### ASSIGNED TASK
Each line that contains the word "logo" is to be copied from the records below.
##########
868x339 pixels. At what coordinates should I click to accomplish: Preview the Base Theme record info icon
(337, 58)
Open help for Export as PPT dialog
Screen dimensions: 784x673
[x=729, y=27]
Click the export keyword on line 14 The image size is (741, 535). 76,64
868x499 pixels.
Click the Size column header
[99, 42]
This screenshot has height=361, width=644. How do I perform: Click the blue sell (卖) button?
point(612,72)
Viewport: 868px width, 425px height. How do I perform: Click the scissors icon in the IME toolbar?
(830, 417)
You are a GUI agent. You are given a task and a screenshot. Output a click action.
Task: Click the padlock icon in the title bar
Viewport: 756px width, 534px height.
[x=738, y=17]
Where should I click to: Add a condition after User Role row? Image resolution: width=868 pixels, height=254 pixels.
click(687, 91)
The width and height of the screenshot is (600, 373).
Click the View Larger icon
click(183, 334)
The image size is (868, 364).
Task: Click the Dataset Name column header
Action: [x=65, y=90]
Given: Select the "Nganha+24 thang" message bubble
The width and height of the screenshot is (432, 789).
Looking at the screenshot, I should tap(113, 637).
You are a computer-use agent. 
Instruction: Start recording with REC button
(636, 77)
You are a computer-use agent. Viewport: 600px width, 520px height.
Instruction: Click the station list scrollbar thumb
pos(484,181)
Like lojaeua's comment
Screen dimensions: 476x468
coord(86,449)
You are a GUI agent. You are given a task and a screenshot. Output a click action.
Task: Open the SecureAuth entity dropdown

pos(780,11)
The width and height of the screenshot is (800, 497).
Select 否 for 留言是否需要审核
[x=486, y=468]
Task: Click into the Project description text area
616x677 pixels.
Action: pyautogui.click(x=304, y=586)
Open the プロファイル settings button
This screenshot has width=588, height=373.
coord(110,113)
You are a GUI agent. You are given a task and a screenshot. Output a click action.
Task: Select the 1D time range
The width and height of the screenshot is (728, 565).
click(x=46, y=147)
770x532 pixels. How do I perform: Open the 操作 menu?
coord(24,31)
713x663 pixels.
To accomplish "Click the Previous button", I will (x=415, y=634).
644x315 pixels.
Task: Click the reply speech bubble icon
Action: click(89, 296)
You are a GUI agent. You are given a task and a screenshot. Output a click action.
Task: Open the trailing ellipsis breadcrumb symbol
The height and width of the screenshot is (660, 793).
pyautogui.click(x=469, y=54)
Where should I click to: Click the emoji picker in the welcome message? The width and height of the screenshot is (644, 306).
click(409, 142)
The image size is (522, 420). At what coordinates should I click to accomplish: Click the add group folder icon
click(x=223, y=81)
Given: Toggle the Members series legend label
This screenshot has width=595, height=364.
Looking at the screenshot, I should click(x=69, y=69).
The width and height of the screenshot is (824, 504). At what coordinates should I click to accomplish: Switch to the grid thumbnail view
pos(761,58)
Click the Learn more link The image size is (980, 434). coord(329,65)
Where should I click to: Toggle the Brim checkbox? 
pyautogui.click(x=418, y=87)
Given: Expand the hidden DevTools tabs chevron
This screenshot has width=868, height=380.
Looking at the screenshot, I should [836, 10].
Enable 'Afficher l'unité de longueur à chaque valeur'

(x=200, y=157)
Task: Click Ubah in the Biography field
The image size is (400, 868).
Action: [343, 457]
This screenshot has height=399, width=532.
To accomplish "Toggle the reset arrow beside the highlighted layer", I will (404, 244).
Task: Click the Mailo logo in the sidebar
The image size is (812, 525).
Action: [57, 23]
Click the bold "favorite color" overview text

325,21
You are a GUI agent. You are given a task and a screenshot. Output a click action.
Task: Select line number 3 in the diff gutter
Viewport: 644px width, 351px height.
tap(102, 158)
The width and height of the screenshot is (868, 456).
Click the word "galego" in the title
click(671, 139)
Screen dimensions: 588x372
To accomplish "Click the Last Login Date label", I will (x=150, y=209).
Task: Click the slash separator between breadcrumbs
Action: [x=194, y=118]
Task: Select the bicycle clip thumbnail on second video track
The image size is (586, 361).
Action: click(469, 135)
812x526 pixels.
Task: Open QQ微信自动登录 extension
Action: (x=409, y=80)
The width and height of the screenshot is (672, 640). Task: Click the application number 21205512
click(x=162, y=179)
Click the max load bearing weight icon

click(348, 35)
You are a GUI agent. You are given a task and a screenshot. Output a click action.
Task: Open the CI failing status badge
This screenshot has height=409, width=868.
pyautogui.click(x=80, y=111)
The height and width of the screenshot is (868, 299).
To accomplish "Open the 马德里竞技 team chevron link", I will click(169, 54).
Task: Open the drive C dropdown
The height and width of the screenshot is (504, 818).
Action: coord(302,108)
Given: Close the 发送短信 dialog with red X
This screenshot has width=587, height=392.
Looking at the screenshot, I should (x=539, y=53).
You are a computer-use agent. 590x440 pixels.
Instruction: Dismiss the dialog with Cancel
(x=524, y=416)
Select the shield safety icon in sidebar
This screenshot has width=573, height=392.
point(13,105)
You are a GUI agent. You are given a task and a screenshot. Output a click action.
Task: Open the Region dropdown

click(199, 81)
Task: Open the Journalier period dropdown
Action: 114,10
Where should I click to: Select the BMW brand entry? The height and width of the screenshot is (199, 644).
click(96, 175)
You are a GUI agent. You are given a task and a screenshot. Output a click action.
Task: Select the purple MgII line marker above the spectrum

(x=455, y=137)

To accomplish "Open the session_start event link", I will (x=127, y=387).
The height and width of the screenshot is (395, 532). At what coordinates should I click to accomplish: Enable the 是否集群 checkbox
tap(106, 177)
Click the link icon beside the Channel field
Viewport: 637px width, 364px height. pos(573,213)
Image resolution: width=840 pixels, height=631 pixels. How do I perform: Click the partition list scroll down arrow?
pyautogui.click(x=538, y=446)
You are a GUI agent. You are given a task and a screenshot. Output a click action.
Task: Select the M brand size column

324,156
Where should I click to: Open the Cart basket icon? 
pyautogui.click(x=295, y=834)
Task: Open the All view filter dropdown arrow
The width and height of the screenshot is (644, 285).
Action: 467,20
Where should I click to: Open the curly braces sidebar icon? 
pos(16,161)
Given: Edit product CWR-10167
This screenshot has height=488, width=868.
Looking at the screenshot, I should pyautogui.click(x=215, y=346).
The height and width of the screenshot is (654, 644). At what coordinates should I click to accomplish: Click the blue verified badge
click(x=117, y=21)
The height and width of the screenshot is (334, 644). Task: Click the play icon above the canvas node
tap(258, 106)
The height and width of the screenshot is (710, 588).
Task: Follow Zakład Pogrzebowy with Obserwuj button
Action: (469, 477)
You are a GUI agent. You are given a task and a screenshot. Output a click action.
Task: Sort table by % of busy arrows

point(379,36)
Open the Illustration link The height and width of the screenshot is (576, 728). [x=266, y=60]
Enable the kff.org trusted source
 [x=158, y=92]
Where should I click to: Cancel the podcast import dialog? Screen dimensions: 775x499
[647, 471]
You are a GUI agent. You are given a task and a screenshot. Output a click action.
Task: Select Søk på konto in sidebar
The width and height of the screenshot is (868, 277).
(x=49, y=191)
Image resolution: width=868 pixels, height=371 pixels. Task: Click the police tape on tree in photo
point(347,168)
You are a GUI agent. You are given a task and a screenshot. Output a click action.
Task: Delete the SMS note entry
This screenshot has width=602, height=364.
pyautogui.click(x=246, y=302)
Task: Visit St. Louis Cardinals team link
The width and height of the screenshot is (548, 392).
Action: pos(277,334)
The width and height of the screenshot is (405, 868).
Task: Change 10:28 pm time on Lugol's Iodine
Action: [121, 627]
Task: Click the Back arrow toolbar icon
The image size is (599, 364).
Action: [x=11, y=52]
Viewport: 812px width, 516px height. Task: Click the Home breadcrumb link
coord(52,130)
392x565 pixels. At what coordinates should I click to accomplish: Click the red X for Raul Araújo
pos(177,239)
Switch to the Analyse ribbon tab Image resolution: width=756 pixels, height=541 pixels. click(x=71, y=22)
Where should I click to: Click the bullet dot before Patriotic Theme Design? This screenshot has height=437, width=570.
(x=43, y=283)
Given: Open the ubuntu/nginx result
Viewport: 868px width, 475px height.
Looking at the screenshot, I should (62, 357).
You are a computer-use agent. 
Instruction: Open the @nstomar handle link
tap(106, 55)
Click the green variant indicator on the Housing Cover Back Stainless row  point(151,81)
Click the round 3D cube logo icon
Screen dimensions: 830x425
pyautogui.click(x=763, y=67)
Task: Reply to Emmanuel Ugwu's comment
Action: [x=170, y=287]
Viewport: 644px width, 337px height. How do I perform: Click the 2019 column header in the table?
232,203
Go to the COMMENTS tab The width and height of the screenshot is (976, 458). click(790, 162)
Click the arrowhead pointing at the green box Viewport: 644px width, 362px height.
##########
### OUTPUT OF THE EXERCISE
Task: Click the Mailo logo in the sidebar
Click the round 3D cube logo icon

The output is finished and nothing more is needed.